Viele Emigranten kamen im Laufe der nachfolgenden Wochen und Monate ebenfalls nach Ascona, viele zogen nach kurzer Zeit wieder weiter, Remarque blieb und fand nirgends wirklich Halt. Einziger Lichtblick wird ihm eine kurze Affäre mit Marlene Dietrich, die ebenfalls Ascona passierte – und ihn letztlich irgendwann soweit bringt, dass auch den Willen aufbrachte, sich endgültig vom europäischen Kontinent zu lösen und in Richtung USA zu emigrieren.

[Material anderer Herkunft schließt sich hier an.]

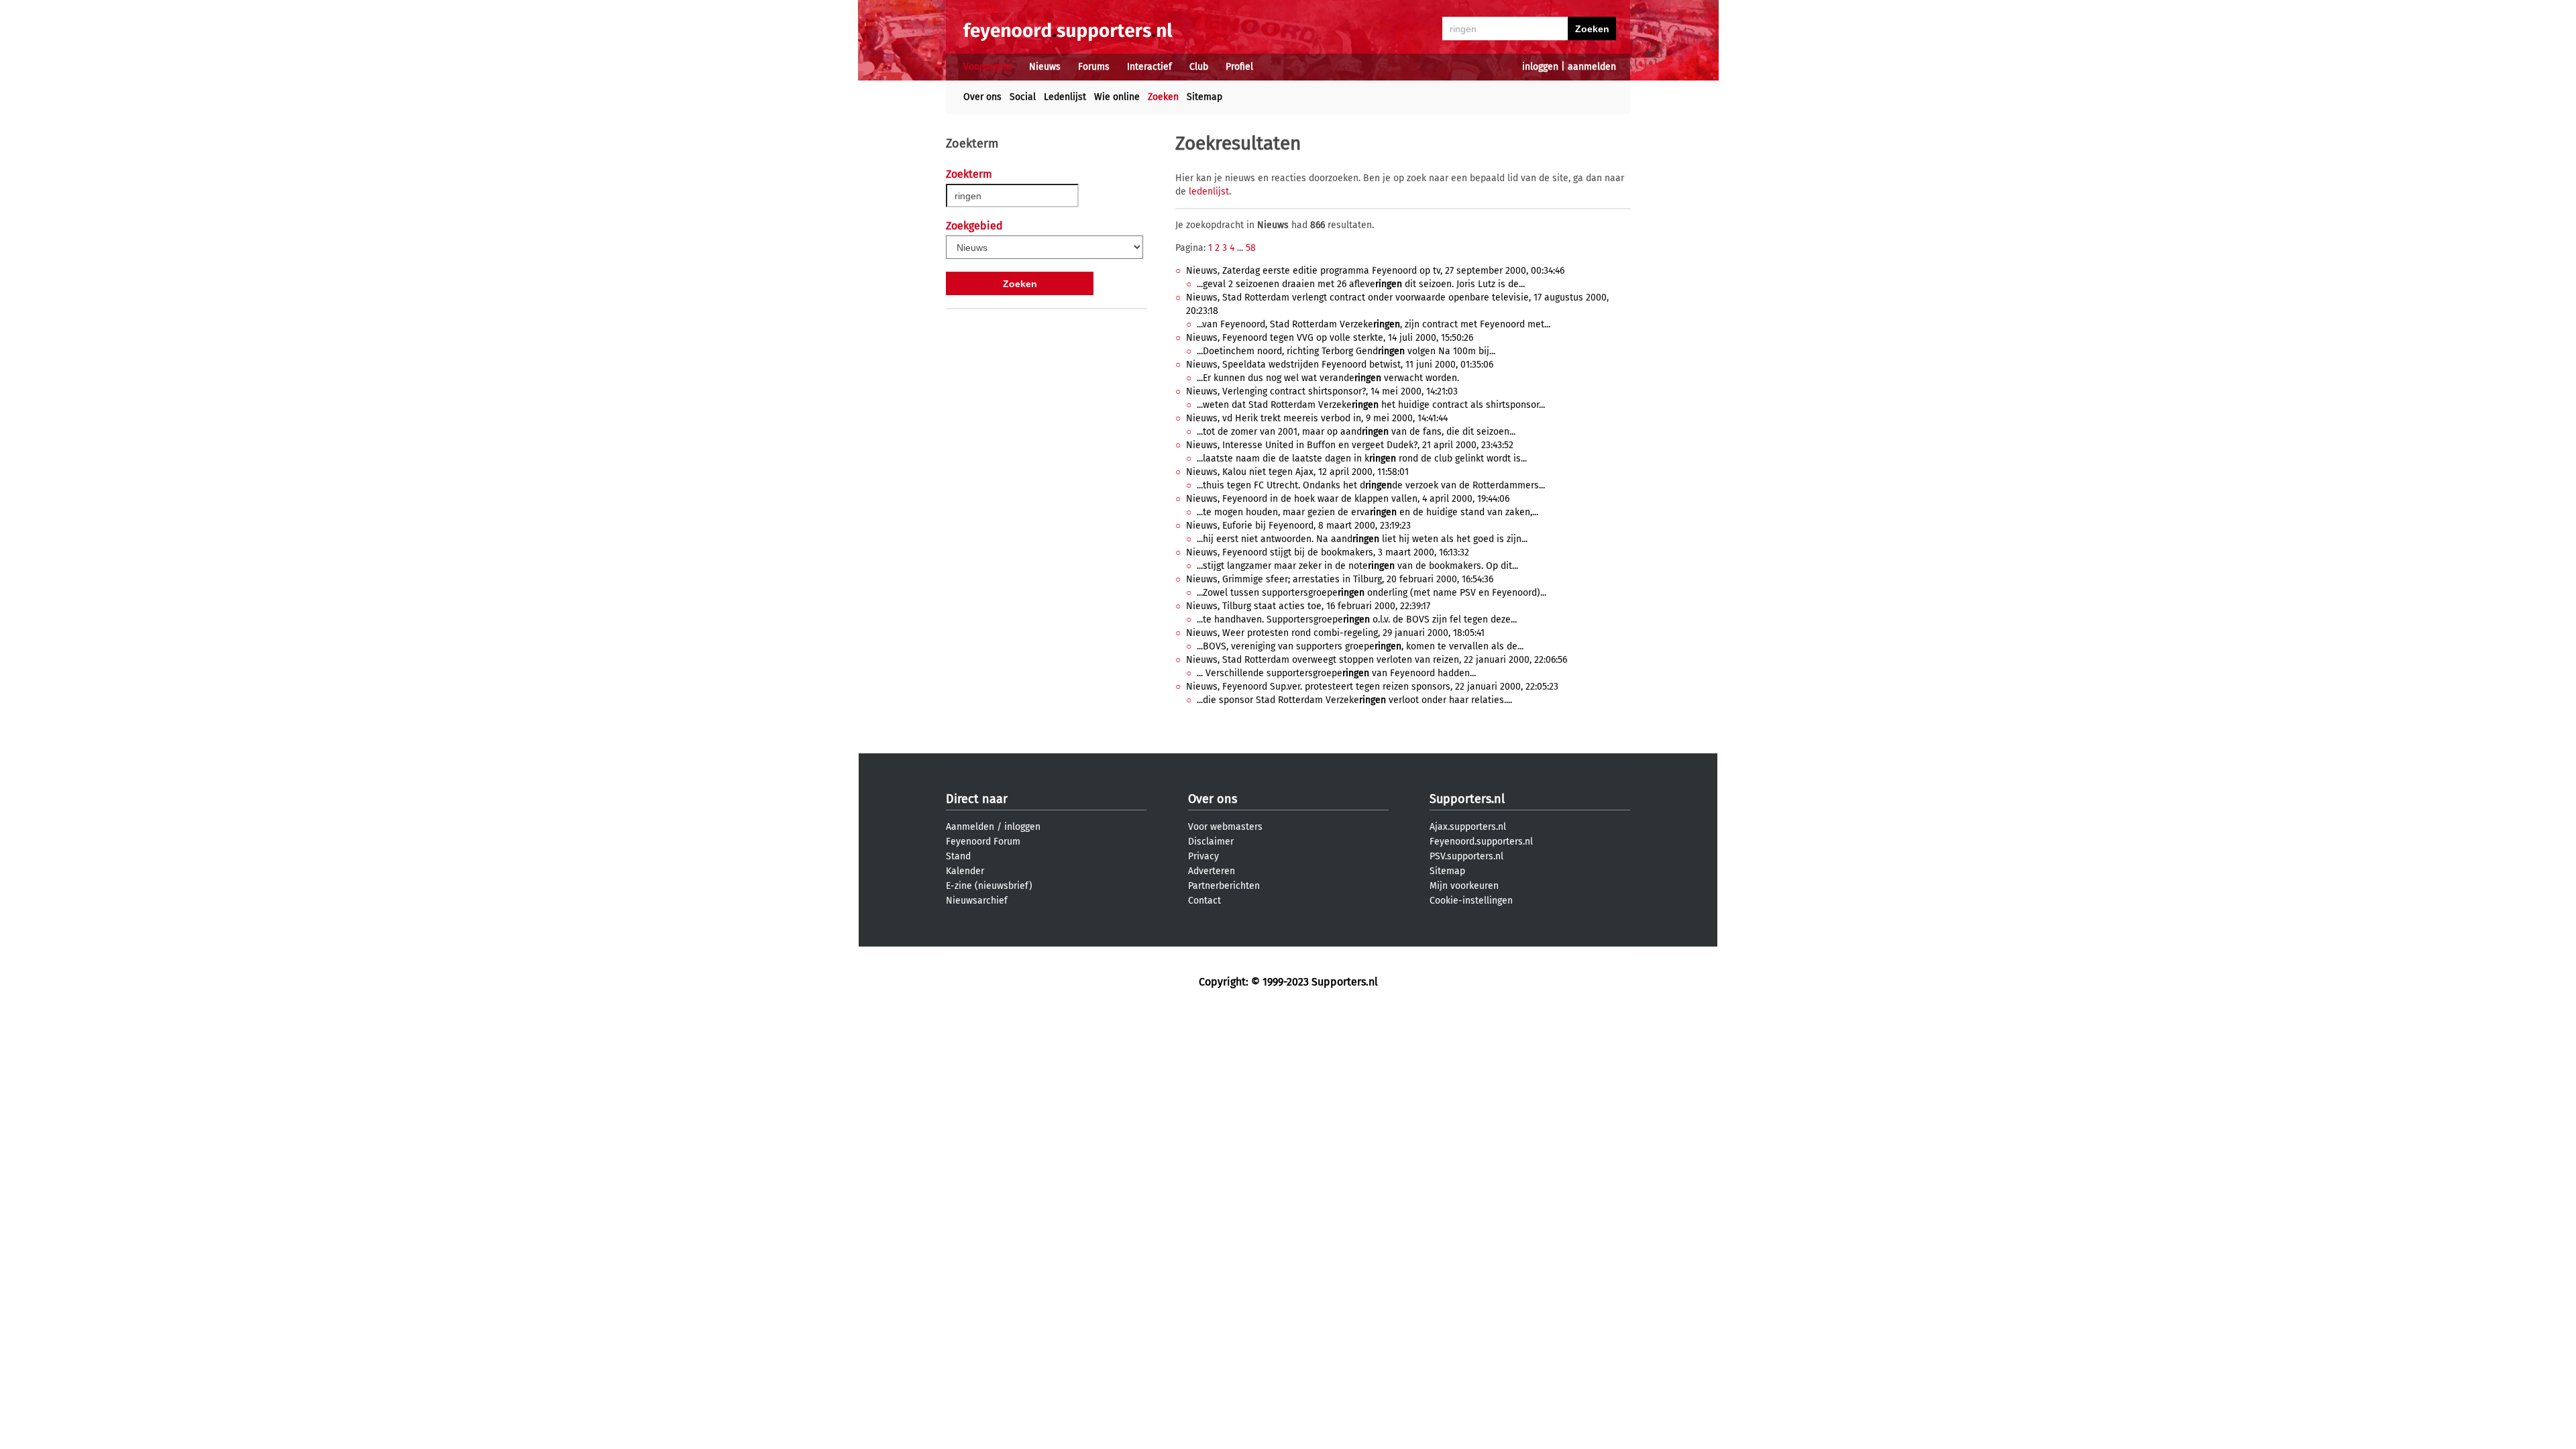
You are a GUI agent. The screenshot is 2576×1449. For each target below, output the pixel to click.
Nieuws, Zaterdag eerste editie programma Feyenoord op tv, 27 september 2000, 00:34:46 (1375, 270)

Beruhend auf den Tagebucheinträgen Erich Maria Remarques und verschiedenen anderen Zeitzeugnissen hat Edgar Rai einen Roman verfasst, der mit angemessener Zurückhaltung und großer Empathie für seine Hauptfigur dessen Zerrissenheit zwischen Hoffnungen und Zweifel, Heimatlosigkeit und Neuanfang nachzeichnet. In seinem eher niedergeschlagenen Grundton sicher kein Favorit für die Sommer- oder Strandlektüre, aber definitiv eine sehr lohnende Investition während der dunklen Jahreszeit. Klarer Lesetipp.